» THINGS TO DO
1. In the forum thread about unique type IDs, rewrite the passage from "I know there" to "a point ATM.)", putting "enumeration" wherever "enum" appears.
2. In the forum thread about unique type IDs, which hashing algorithm does the posted code use to hash a type name?
3. Carry the forum thread about unique type IDs forward from its final post.

===== SOURCE DOCUMENT

Unique ID per type

Started by
8 comments, last by Ryan_001 8 years, 3 months ago
Hi,
I have a Scene graph of SceneNodes. Every SceneNode has a vector of Component*.
Component* base class of all types of components in my scene, like a CameraComponent, LightComponent, CharacterController, etc. (Like Unity.)
I am working serializing the data so I can store in something like an XML or JSON file.
The only issue I have right now is creating a unique ID for every type of component that is cross platform and is the same on every run.
I know there is the hacky way of having a big enum, in which you create an ID for every class you create. However I don't like this at all. Is there a better way to do this, where it generates id's automatically?
Thanks in advance!
EDIT:
I think I have found a way :D
I simply generate a hash based on the class name. I can also replace the RTTI with a static function for every type if I really want to. (however I don't really see a point ATM.)
It also allows me to change to a different hashing algorithm, should this one fail me.

struct TypeHash
{
  //check if types are equal
  friend inline bool operator==(const TypeHash& l, const TypeHash& r)
  { return l.id == r.id; }
  //check if types are different
  friend inline bool operator!=(const TypeHash& l, const TypeHash& r)
  { return !operator==(l, r); }


  //for sorting
  friend inline bool operator<(const TypeHash& l, const TypeHash& r)
  { return l.id < r.id; }


  template<typename T> friend TypeHash HashType();
private:
  TypeHash(uint64_t id) : id(id) {}
  uint64_t id;
};


//create a hash based of a type name
inline uint64_t HashTypeName(const char* str)
{
  //djb2 algorithm from here:
  //http://www.cse.yorku.ca/~oz/hash.html
  uint64_t hash = 5381;
  int c;
  while((c = *str++) != 0)
    hash = ((hash << 5) + hash) + c; /* hash * 33 + c */
  return hash;
}


template<typename T> inline TypeHash HashType()
{
  //a way of generating a hash that is cross platform
  static TypeHash hash = HashTypeName(typeid(T).raw_name());
  return hash;
}
Advertisement

That should work (except there is no such thing as raw_name in std::type_info, it's just name).

==========
===== ENTRIES PROVIDED

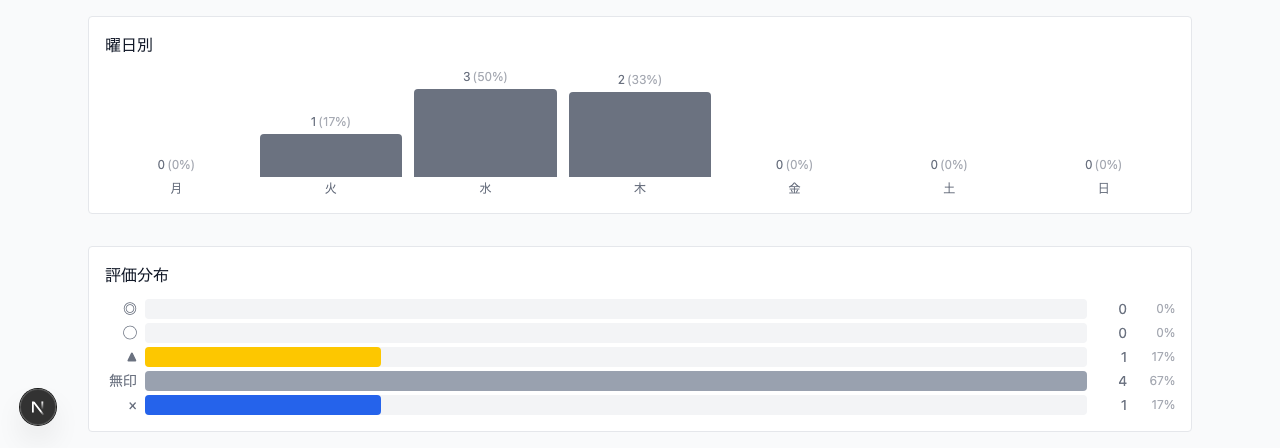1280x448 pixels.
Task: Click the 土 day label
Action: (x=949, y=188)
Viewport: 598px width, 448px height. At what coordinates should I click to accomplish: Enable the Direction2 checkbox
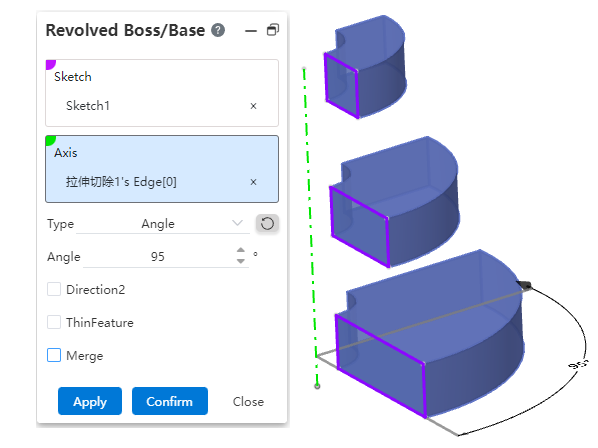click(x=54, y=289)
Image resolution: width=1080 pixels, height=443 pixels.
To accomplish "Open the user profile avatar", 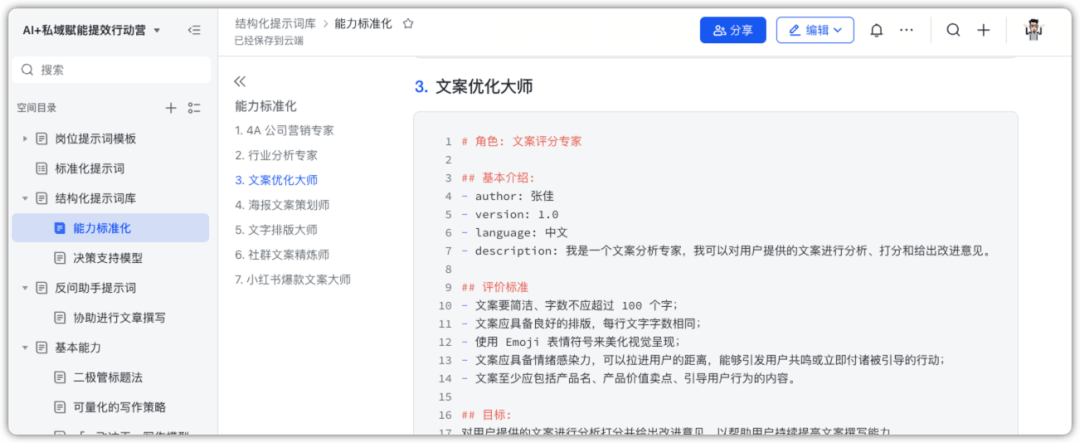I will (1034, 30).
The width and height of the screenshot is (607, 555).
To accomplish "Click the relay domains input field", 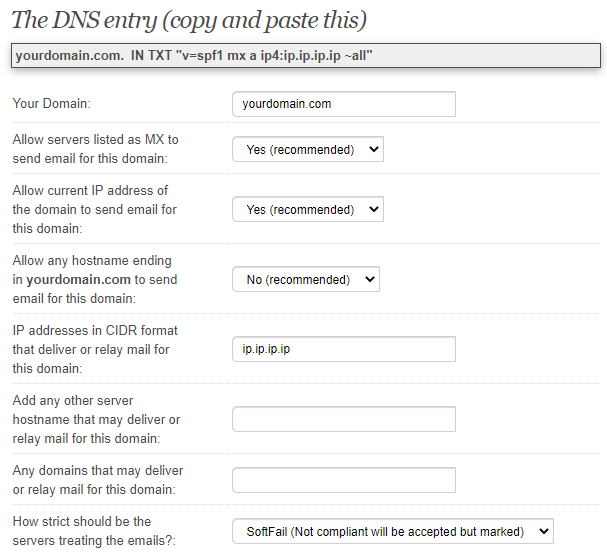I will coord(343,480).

==========
===== ENTRIES PROVIDED

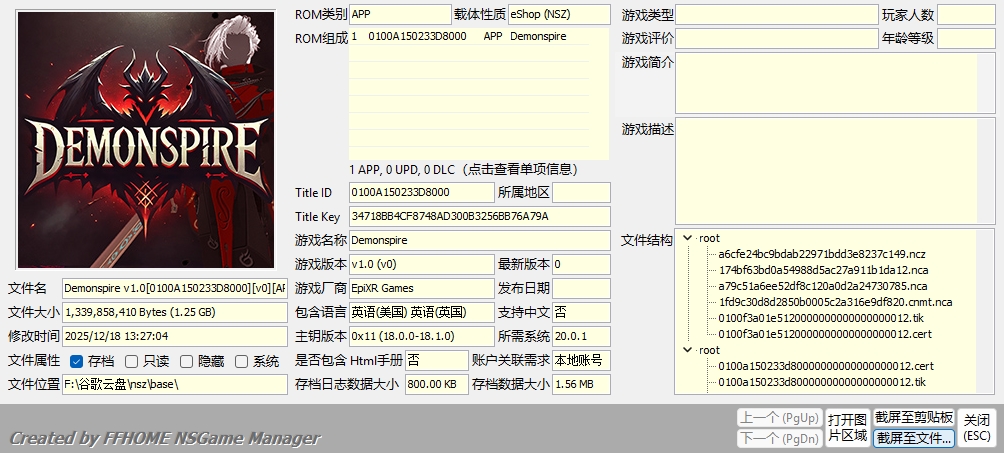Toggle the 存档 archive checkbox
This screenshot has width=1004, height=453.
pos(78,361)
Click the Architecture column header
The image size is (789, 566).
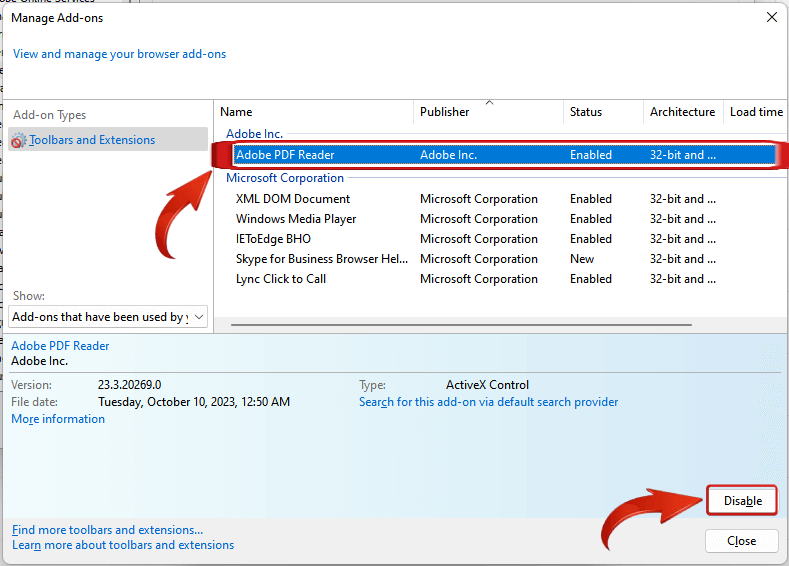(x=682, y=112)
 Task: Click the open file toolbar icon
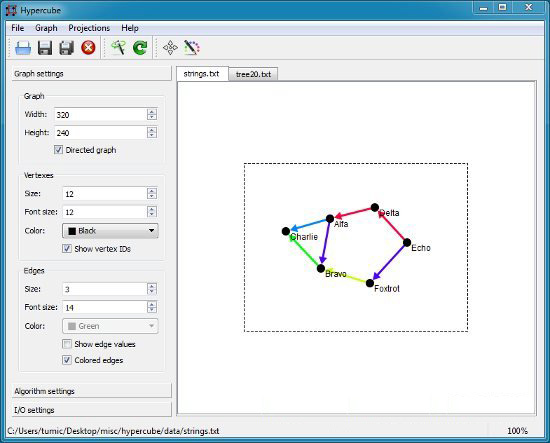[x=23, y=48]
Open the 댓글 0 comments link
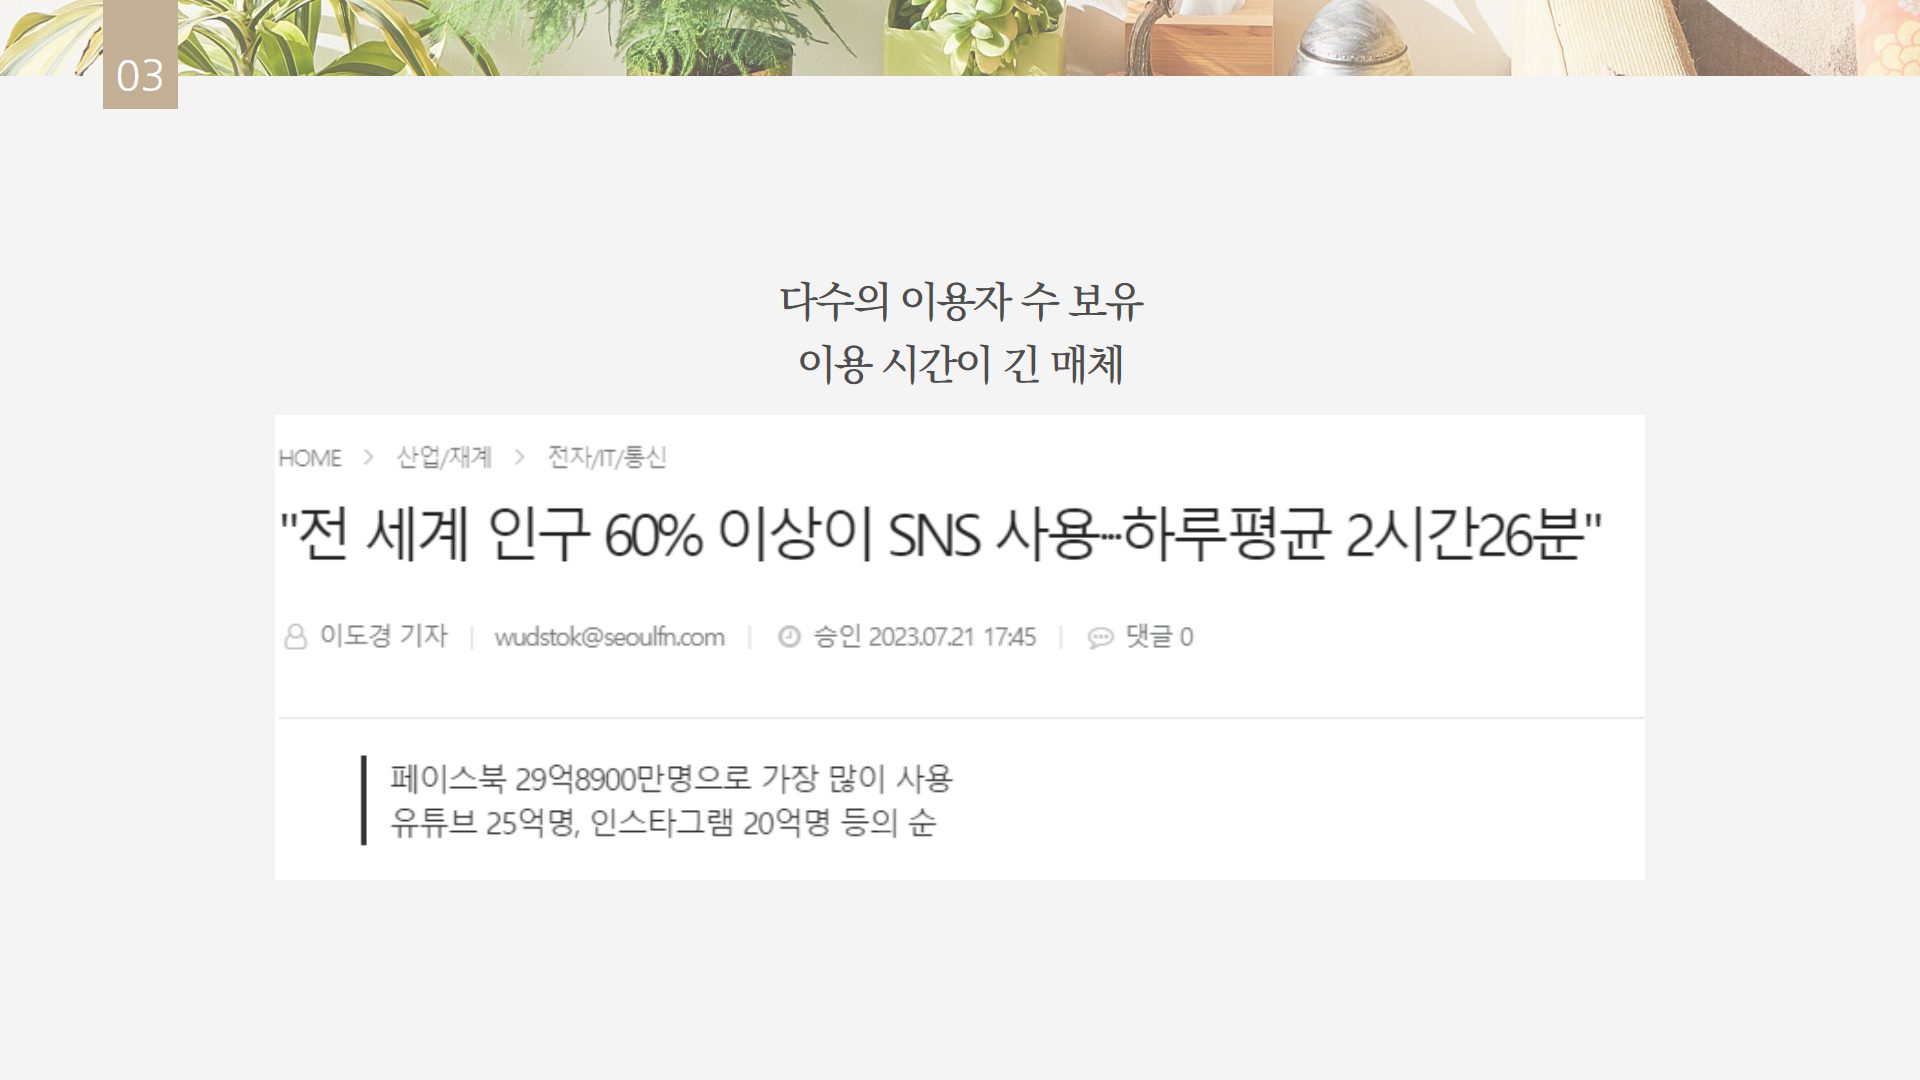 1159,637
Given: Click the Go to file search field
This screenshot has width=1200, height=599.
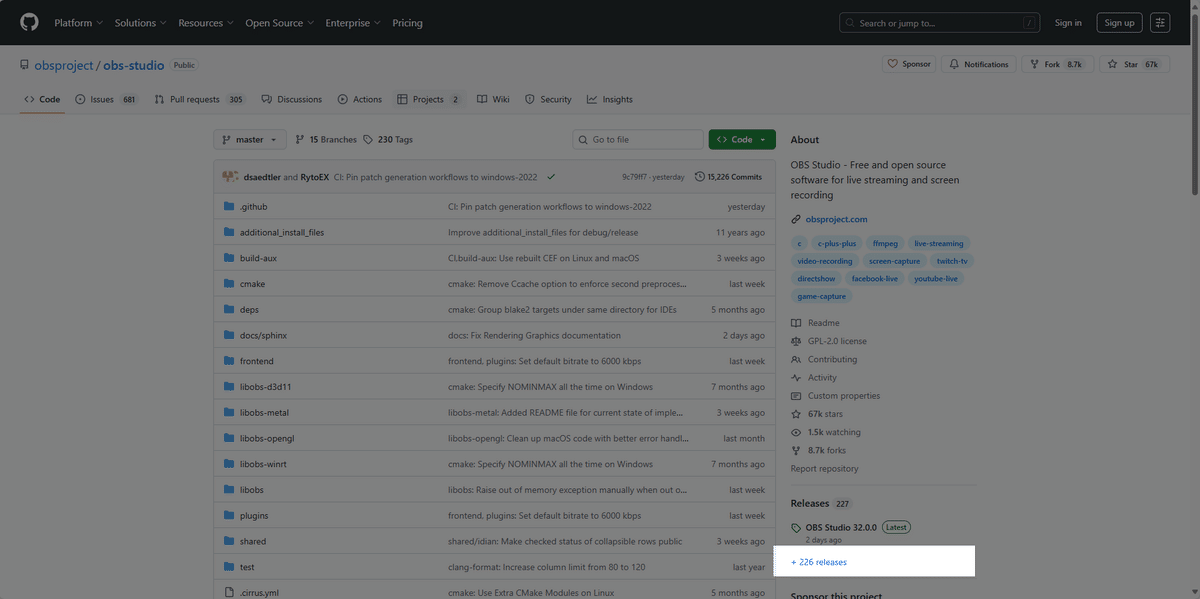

==========

» FINAL RESULTS
1.
I know there is the hacky way of having a big enumeration, in which you create an ID for every class you create. However I don't like this at all. Is there a better way to do this, where it generates id's automatically?
Thanks in advance!
EDIT:
I think I have found a way :D
I simply generate a hash based on the class name. I can also replace the RTTI with a static function for every type if I really want to. (however I don't really see a point ATM.)

2. The djb2 algorithm.

3.
A few notes:

  • As it stands, your approach will generally "work fine" but the program is ill-formed because you don't include <typeinfo> prior to evaluating a typeid expression (your compiler should warn about that?).
  • You are caching the hash in a static variable. Keep it that way. The temptation exists to instead make the hash function constexpr. Don't do that because it will not work on the stricter compilers as the name is not a constant expression (it sure is, how could it possibly not be... but the standard and the compiler think differently) and will be vastly inferior on the more forgiving compilers (which will compile fine, but evaluate at runtime).
  • std::type_info has a member function hash_code which just looks like what you want, only better, faster, and standard. Yeah right. Don't fall for that. The hash provided by the standard not only isn't portable (that would be quite hard to do, admittedly), but it does not even guarantee that the value stays the same between different runs of the same executable. Which, frankly, is total shit.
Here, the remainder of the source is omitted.